Now, since $f$ is continuous at zero, we can pick $\delta>0$ so that $f(x)$ is close to $f(0)$ for $x$ in $[0,\delta)$. Given that $\delta$, we can pick $n$ large enough so that $$\int_0^{\delta} \frac{n}{1+n^2x^2} \, dx \approx \frac{\pi}{2}$$ and $$\int_{\delta}^1 \frac{n}{1+n^2x^2} \, dx \approx 0.$$ Taken together you get that $$\int_0^1 f(x) \frac{n}{1+n^2x^2} \, dx \approx f(0)\frac{\pi}{2}.$$
To simplify my life, let $\phi_n(x) = \frac{n}{1+n^2x^2}$. The idea is that outside a small neighborhood of $0$, $\phi_n(x)$ is small, so that part of the integral can be ignored. Inside the small neighborhood, $f(x)$ can be replaced by $f(0)$ since it is continuous.

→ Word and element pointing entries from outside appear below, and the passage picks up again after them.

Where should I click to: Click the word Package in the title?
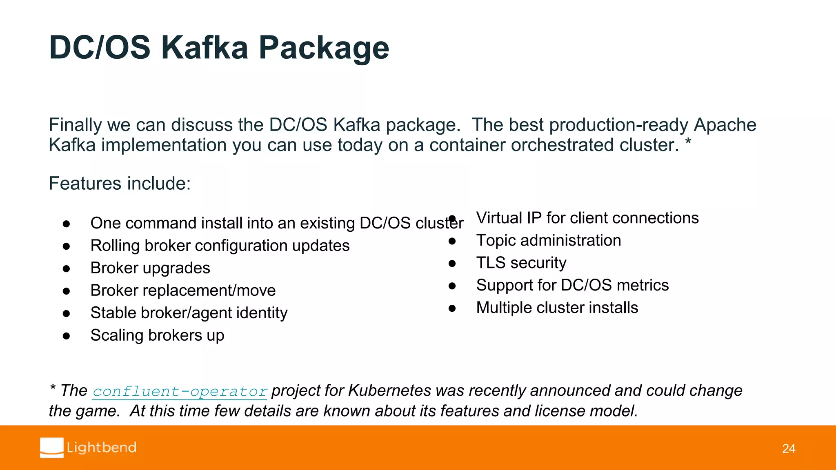tap(324, 48)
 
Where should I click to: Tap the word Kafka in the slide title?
tap(205, 48)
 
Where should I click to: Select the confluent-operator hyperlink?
tap(180, 391)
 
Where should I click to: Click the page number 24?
tap(789, 448)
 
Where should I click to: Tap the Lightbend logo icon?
tap(52, 448)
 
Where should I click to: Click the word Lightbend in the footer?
tap(102, 448)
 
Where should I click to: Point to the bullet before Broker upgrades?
tap(67, 268)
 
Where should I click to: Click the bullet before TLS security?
tap(452, 264)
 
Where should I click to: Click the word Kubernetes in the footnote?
tap(389, 390)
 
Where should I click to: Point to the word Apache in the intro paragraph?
tap(725, 125)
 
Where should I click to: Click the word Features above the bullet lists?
tap(80, 184)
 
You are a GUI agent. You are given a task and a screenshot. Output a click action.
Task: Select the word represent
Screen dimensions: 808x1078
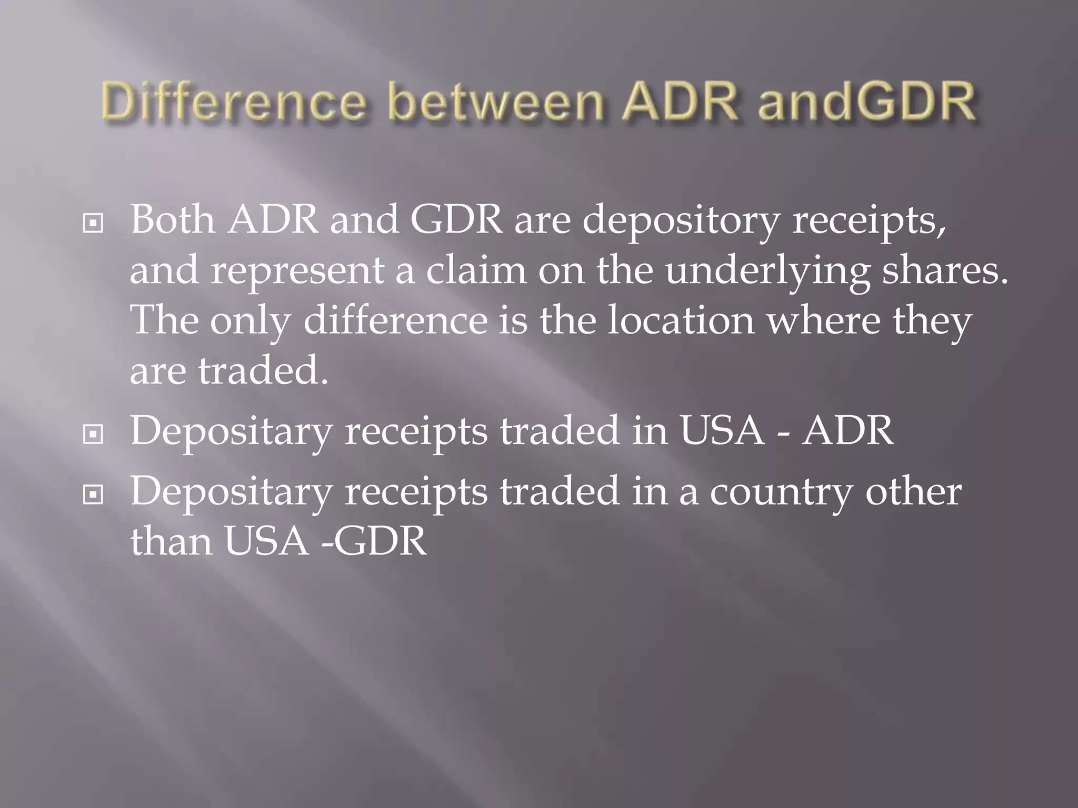[x=297, y=271]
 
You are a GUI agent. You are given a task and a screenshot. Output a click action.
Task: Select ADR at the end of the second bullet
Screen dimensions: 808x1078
[x=847, y=430]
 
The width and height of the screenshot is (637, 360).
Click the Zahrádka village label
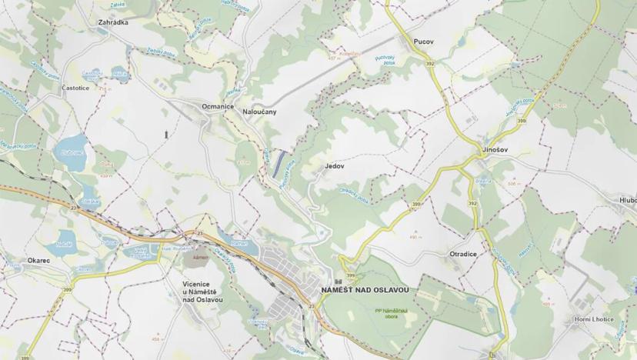point(113,23)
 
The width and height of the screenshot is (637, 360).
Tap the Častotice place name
point(75,88)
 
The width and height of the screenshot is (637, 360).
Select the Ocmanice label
point(217,106)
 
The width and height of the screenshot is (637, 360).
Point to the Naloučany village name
point(259,112)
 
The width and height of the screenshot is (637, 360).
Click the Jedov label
point(334,165)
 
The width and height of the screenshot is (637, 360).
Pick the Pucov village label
point(424,41)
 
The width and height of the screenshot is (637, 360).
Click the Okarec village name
point(38,261)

Then we have \begin{eqnarray} \int_0^1 \phi_n(x)f(x)dx &=& \int_0^1 \phi_n(x)f(0)dx + \int_0^1 \phi_n(x)(f(x)-f(0))dx \\ &=& f(0) \arctan (n)+ \int_0^1 \phi_n(x)(f(x)-f(0))dx \end{eqnarray} So, we just need to bound the last term. $f$ is continuous, hence bounded on $[0,1]$, say $|f(x)| \le B$. Let $r>0$, then if $x \in [r,1]$ we have $\frac{n}{1+n^2x^2} \le \frac{1}{n r}$. This gives the following bound: \begin{eqnarray} |\int_0^1 \phi_n(x)(f(x)-f(0))dx | &\le& |\int_0^r \phi_n(x)(f(x)-f(0))dx | + | \int_r^1 \phi_n(x)(f(x)-f(0))dx |\\ &\le& \sup_{x \in [0,r)} |f(x)-f(0)|\int_0^1 \phi_n(x)dx + \frac{2B}{nr}\\ &\le& \arctan (n) \sup_{x \in [0,r)} |f(x)-f(0)| + \frac{2B}{nr} \\ &\le& \frac{\pi}{2} \sup_{x \in [0,r)} |f(x)-f(0)| + \frac{2B}{nr} \end{eqnarray} Choose $\epsilon>0$. Since $f$ is continuous at $0$, we can find an $r$ such that $\sup_{x \in [0,r)} |f(x)-f(0)| < \frac{\epsilon}{\pi}$, and choose $N$ such that $N > \frac{B}{\epsilon r}$. Then if $n \ge N$, we have $|\int_0^1 \phi_n(x)(f(x)-f(0))dx | < \epsilon$.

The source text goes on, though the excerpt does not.